Exercise aim> What follows is a listing; repeat exactly, and only, its lines from the one holding "Where should I" through the last, leaving any pictures out.

---

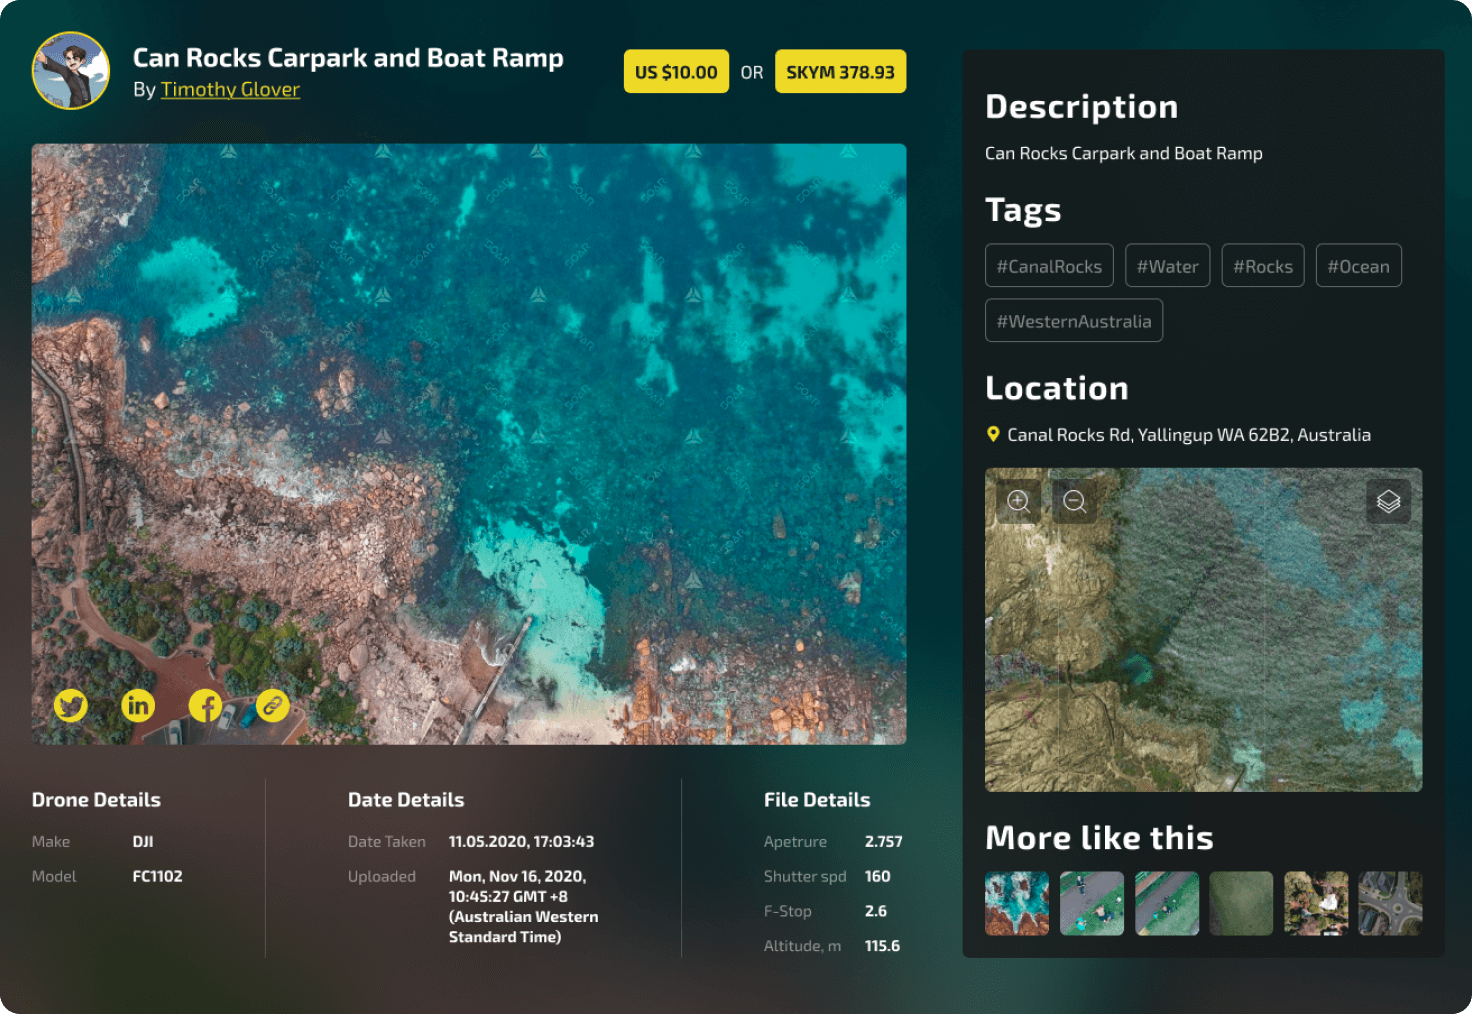This screenshot has width=1472, height=1014.
Task: Share the photo on Facebook
Action: [205, 706]
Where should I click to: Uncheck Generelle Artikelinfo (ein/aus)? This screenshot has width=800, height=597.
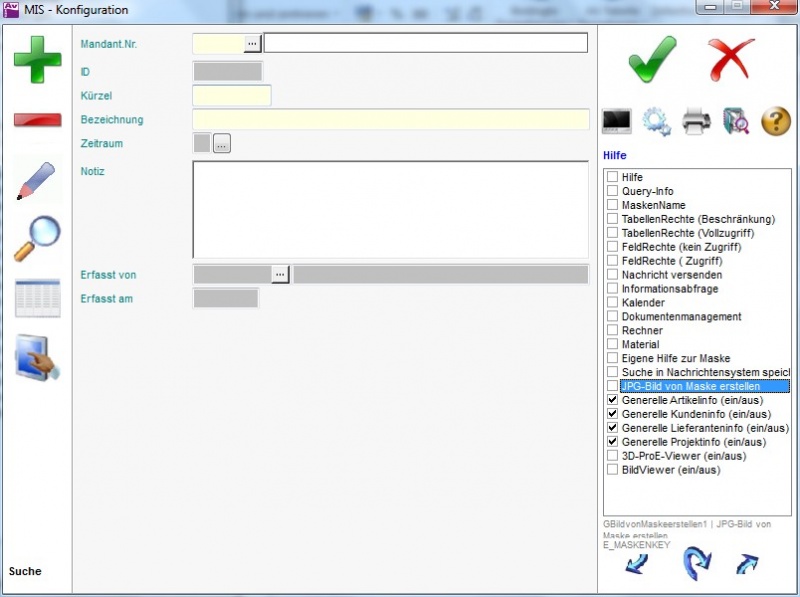click(x=612, y=400)
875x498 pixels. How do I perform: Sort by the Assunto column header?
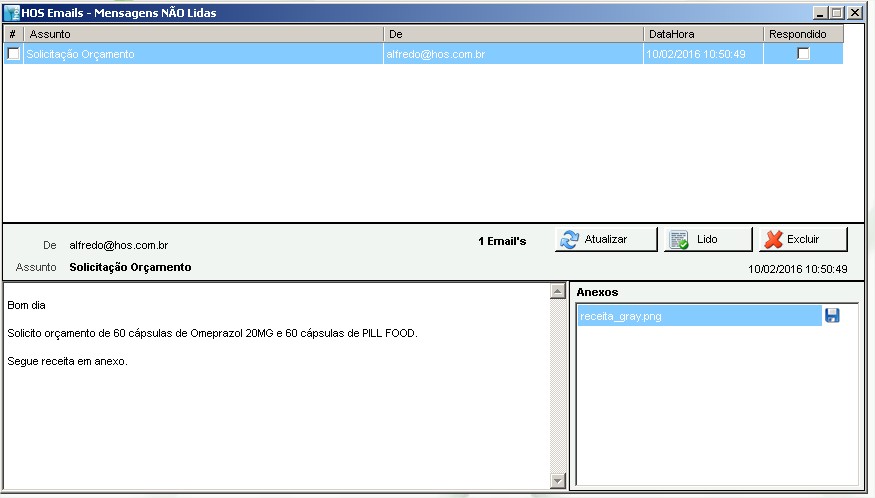[204, 34]
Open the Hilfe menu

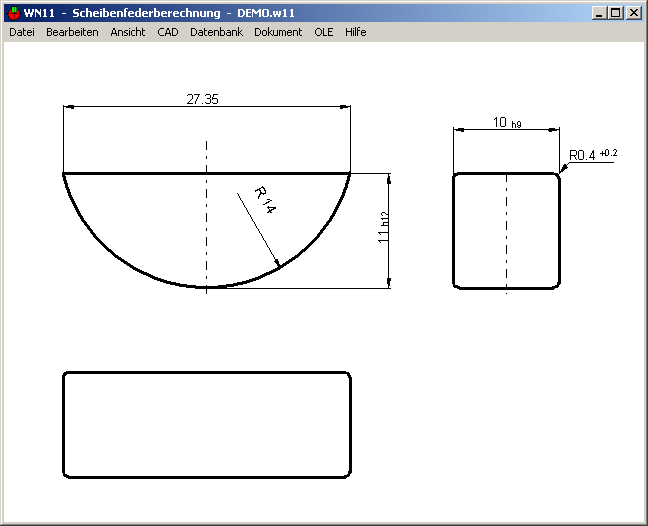tap(355, 32)
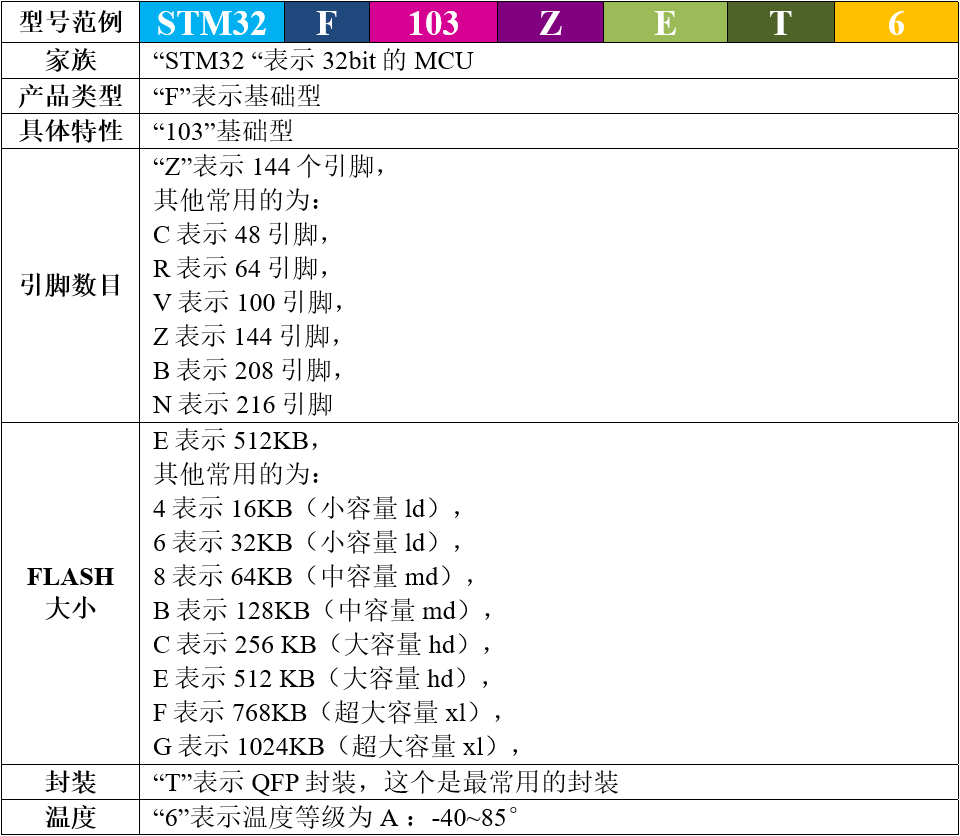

---

Exercise answer>
Where should I click to: Uncheck Generelle Artikelinfo (ein/aus)? This screenshot has width=800, height=597.
click(x=612, y=400)
875x498 pixels. How do I perform: Sort by the Assunto column header?
[204, 34]
Open the Hilfe menu

tap(355, 32)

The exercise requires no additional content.